Seit Jahren wird in Rorschacherberg am Bodensee um die Schliessung einer Lücke des Seeuferweges gestritten. Der Kanton St. Gallen signalisiert nun, dass er offen für alle technisch machbaren Lösungen sei. Der Ball liegt damit wieder bei der Gemeinde.

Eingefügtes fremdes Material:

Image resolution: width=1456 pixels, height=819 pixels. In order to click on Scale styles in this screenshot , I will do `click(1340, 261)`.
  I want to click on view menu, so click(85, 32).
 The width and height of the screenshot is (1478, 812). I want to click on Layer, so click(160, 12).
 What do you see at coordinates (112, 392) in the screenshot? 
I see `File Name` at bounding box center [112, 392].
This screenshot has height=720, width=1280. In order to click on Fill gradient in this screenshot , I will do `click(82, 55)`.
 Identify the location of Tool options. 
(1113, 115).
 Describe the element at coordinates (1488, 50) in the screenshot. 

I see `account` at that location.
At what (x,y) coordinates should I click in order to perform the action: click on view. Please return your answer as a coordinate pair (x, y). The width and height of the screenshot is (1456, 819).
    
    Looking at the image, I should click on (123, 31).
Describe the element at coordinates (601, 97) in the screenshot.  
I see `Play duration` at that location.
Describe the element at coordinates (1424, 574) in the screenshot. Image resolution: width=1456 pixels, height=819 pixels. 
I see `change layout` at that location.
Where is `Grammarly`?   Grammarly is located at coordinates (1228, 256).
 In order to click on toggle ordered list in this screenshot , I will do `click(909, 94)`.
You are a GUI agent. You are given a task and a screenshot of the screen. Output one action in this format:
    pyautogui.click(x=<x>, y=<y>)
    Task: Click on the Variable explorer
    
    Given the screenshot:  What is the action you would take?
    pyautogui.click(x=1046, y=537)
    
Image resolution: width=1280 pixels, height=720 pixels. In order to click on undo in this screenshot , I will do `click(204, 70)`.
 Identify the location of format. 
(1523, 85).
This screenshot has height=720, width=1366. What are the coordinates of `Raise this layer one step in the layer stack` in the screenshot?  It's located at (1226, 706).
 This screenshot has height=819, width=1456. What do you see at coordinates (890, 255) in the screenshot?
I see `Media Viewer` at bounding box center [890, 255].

Spaziergängerin auf dem Seeuferweg bei Rorschach.
Legende: Den Befürwortern eines durchgängigen Seeuferweges bei Rorschacherberg bläst seit Jahren ein kalter Wind entgegen. Keystone

Uferwegbefürworter verlangen schon seit langem einen durchgehenden Fussweg zwischen Rorschach und Staad. Einige betroffene Grundbesitzer wehrten sich bisher mit Erfolg gegen dieses Ansinnen. Eine Kompromisslösung, ein Steg weit vom Ufer entfernt, wurde von den Stimmbürgern von Rorschacherberg deutlich abgelehnt.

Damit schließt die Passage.